Depuis 2012, un Fonds d’appui aux femmes de Côte d’Ivoire (Fafci) a été mis en place. Les ayants droit sont celles qui exercent une activité génératrice de revenus et sont âgées de 21 ans au moins,… mais sont surtout de nationalité ivoirienne. Les femmes yorubas restent donc en rade, mais un espoir demeure. «Pour l’instant, l’enveloppe du Fafci est destiné aux nationales. A l’avenir les choses pourraient changer dans la mesure ou l’enveloppe a été revue à la hausse»,indique une source de la structure qui gère le Fonds au cabinet de la Première Dame ivoirienne.
Le difficile accès au crédit reste cependant un mal général. Présidente de la Commission de développement de l’entreprenariat féminin au sein du patronat ivoirien, Touré Diabaté Massogbè confie : «Une femme entrepreneur qui applique une demande de crédit auprès d’une banque a du mal à présenter des garanties car la femme en Afrique n’a pas les biens qu’il faut pour constituer des garanties. La femme n’est pas propriétaire terrien. C’est un gros problème». Spécialiste des questions migratoires en Afrique de l’Ouest et chargée de formation à la Convention de la société civile ivoirienne (Csci), Alida Tano Ajoute : «Le difficile accès aux crédits pour les étrangers est un problème qui revient très souvent dans les différents pays de la Communauté des Etats de l’Afrique de l’Ouest (Cedeao). Les lois nationales ne permettent pas d’avoir accès à certaines institution de micro finances. C’est un frein à l’application effective du protocole de la Cedeao sur la libre circulation», remarque-t-elle.
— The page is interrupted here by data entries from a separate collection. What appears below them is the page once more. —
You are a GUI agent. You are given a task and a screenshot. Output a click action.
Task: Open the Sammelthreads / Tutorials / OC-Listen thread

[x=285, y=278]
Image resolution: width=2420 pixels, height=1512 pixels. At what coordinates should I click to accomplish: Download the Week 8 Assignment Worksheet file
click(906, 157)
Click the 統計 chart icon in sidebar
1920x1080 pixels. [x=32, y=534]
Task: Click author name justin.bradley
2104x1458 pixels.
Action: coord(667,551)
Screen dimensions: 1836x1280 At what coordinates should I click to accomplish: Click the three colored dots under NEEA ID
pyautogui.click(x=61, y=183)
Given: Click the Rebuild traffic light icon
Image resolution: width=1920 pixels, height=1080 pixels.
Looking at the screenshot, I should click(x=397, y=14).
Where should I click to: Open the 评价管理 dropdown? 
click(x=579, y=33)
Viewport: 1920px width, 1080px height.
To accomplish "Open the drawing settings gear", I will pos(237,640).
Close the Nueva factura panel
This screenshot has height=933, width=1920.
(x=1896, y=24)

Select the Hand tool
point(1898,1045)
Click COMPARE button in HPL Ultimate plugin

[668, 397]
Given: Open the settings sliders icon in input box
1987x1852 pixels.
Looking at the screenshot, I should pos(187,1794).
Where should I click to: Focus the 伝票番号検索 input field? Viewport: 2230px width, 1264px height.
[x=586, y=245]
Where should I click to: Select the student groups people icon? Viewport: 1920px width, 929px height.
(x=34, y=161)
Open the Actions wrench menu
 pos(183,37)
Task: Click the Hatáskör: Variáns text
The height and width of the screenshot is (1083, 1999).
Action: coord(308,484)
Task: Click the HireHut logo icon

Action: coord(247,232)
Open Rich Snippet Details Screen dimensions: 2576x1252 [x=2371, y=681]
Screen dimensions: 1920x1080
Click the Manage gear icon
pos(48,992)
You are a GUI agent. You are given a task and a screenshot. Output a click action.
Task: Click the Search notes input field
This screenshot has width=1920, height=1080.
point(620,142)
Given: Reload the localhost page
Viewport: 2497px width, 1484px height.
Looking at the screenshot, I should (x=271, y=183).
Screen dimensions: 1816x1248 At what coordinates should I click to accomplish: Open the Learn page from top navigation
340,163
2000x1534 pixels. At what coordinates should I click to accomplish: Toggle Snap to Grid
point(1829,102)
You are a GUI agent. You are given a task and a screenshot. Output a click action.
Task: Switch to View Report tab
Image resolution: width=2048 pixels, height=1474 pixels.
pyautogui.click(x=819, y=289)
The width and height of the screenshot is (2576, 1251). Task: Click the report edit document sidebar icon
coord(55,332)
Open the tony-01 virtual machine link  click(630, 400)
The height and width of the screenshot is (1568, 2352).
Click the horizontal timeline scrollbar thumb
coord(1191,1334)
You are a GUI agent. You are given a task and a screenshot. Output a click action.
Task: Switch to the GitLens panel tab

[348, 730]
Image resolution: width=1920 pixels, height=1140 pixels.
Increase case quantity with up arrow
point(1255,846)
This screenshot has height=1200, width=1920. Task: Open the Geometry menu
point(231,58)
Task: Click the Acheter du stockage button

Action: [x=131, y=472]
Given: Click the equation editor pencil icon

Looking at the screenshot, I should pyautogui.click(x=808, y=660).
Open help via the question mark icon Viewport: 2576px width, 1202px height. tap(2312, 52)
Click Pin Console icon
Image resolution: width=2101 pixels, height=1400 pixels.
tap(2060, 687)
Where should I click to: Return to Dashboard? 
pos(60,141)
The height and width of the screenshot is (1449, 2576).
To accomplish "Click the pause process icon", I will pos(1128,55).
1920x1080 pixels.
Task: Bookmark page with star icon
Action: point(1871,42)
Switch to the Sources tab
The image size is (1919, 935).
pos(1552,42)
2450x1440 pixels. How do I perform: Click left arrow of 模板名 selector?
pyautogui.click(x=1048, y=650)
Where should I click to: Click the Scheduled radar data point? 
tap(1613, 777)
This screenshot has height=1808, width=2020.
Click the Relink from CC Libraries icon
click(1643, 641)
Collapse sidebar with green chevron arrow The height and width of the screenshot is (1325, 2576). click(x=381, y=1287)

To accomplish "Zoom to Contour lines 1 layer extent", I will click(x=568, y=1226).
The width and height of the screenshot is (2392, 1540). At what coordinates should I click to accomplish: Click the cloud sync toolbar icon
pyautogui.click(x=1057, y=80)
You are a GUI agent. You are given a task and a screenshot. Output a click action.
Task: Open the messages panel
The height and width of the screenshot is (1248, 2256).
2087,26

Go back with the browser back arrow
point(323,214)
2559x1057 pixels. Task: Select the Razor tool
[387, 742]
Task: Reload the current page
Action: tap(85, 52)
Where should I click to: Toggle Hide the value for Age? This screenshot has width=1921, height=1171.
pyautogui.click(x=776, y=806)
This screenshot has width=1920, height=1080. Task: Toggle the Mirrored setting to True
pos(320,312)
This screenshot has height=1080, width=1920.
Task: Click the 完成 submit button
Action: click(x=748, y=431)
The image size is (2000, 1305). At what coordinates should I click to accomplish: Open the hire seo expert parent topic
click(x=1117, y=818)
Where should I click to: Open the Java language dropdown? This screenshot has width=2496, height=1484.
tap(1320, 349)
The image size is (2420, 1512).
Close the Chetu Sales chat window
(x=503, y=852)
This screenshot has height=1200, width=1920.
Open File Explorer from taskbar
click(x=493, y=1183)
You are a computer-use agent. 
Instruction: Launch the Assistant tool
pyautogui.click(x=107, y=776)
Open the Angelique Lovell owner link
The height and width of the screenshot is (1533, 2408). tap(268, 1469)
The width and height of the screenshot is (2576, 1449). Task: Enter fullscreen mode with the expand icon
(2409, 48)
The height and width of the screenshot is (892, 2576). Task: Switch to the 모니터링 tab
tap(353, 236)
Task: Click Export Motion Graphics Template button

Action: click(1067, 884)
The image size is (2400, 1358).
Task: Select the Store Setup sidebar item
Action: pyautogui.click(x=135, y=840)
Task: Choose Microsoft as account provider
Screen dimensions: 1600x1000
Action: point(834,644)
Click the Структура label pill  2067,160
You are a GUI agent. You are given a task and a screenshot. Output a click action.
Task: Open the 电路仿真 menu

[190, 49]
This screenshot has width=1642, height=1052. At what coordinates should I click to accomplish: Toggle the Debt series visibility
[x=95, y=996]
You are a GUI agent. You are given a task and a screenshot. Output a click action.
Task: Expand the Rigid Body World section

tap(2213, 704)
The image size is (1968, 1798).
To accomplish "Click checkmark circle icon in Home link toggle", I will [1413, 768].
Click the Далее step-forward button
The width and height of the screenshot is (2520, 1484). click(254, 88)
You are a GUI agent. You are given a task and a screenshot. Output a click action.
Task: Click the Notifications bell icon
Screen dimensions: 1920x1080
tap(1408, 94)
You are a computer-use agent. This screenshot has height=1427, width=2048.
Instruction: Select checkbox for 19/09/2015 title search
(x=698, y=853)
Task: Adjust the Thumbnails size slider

Au ministère de l’Intégration, un source du service de Communication se décharge : «Une fois que les commerçants sont à l’intérieur du pays, la question de l’accès au crédit n’est pas de notre ressort, mais plutôt de celui des structures de financement», note-t-il. Deux mois plus tôt, un conseiller dudit ministère qui animait un atelier de sensibilisation sur le Tarif extérieur commun de la Cedeao et sur l’intégration économique en Afrique de l’Ouest, laissait entendre : «L’accès au crédit dans le secteur informel est une question délicate, y compris pour les nationaux. Par contre dans le secteur libéral, c’est assez facile». Au bureau de la Banque mondiale à Abidjan-Cocody, un expert affiche cependant son optimisme : «Avec la «multiplication des banques privées. Il n’y a pas lieu de désespérer». Touré Aboubacar, responsable des commerçants de Bouaké ajoute : «Nous sommes en pourparler avec des banques. La Coopec propose cent mille francs à rembourser dans quatre mois. Nous sommes également en discussion avec une banque arabe et ça promet».
Les femmes yorubas qui prospèrent dans le commerce en Côte d’Ivoire peuvent donc rêver de lendemains meilleurs.